_ÉNONCÉ A_:
Répondez à ces questions sur l'article consacré à la pièce Les Directeurs :
(i) Qui signe la mise en scène de la pièce ?
(ii) À quoi les directeurs de théâtre en sont-ils souvent réduits ?
(iii) Dans quel théâtre la pièce a-t-elle été vue ?

Les Directeurs

Dossier : Arts, Lettres et SciencesMagazine N°565 Mai 2001Par : Daniel Besse, dans une mise en scène d’Étienne BierryRédacteur : Philippe OBLIN (46)

On entend par­fois des lamen­ta­tions quant à la ténui­té de la pro­duc­tion dra­ma­tique fran­çaise contem­po­raine. Aus­si­tôt que l’on se prend à son­ger au temps, en par­tie pour­tant tis­sé de sombres années, où, qua­si simul­ta­né­ment, vivaient et écri­vaient pour le théâtre des auteurs comme Mar­cel Achard, Jean Anouilh, Mar­cel Aymé, Paul Clau­del, Sacha Gui­try, Eugène Iones­co, Hen­ry de Mon­ther­lant, Jean-Paul Sartre – pour ne citer que les pre­miers noms qui me viennent à l’esprit, et sans consi­dé­ra­tion de genre – on com­prend aisé­ment de tels regrets.

Les direc­teurs de théâtre en sont alors sou­vent réduits à des reprises, de clas­siques au besoin. Mais pour peu qu’ils fassent appel à des met­teurs en scène dans le vent, réso­lu­ment épris de “ relec­tures ”, le résul­tat n’est pas tou­jours mirobolant.

De sorte que l’on guette avec avi­di­té l’apparition d’oeuvres nou­velles, mais solides, repo­sant sur autre chose que du clin­quant intel­lec­tuel tout juste propre à faire pâmer les bavards de dîners en ville. Il arrive que cette attente soit com­blée : nous avons vu, l’autre jour au Poche-Mont­par­nasse, Les Direc­teurs, du comé­dien-auteur Daniel Besse, qui d’ailleurs joue dans sa pièce.

_LISTE DES ENTRÉES_:
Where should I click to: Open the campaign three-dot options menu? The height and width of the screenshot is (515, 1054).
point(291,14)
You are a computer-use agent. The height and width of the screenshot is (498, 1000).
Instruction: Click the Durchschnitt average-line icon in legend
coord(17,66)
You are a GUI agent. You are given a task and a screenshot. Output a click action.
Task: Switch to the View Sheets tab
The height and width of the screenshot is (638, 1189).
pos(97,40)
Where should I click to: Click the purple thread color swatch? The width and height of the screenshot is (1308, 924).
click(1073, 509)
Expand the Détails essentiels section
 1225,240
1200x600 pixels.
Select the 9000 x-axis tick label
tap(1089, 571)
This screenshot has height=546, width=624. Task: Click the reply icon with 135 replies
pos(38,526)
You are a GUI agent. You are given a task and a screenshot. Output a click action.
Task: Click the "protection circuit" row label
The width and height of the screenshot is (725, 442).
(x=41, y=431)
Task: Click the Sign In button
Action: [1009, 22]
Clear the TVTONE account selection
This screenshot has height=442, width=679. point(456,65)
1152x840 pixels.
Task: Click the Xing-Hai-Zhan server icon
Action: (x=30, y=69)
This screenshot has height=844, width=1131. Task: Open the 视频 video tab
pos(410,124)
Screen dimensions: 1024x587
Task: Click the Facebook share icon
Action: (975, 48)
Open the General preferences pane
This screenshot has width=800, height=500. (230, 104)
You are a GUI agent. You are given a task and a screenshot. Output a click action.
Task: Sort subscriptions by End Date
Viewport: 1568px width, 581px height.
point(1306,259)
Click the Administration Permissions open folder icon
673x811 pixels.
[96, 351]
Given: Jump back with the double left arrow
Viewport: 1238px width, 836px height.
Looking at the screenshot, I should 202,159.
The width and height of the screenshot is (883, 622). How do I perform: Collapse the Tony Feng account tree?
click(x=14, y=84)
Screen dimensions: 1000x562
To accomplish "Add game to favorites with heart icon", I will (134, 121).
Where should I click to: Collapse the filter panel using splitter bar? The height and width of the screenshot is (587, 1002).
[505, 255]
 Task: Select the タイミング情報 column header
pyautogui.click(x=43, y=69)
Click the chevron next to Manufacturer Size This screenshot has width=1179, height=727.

_ÉNONCÉ B_: Listez chaque ligne des entrées où figure le libellé « label ». La casse compte.

_RÉPONSE COMPLÈTE A_:
(i) Étienne Bierry.
(ii) À des reprises, de classiques au besoin.
(iii) Au Poche-Montparnasse.

_RÉPONSE COMPLÈTE B_:
Select the 9000 x-axis tick label
Task: Click the "protection circuit" row label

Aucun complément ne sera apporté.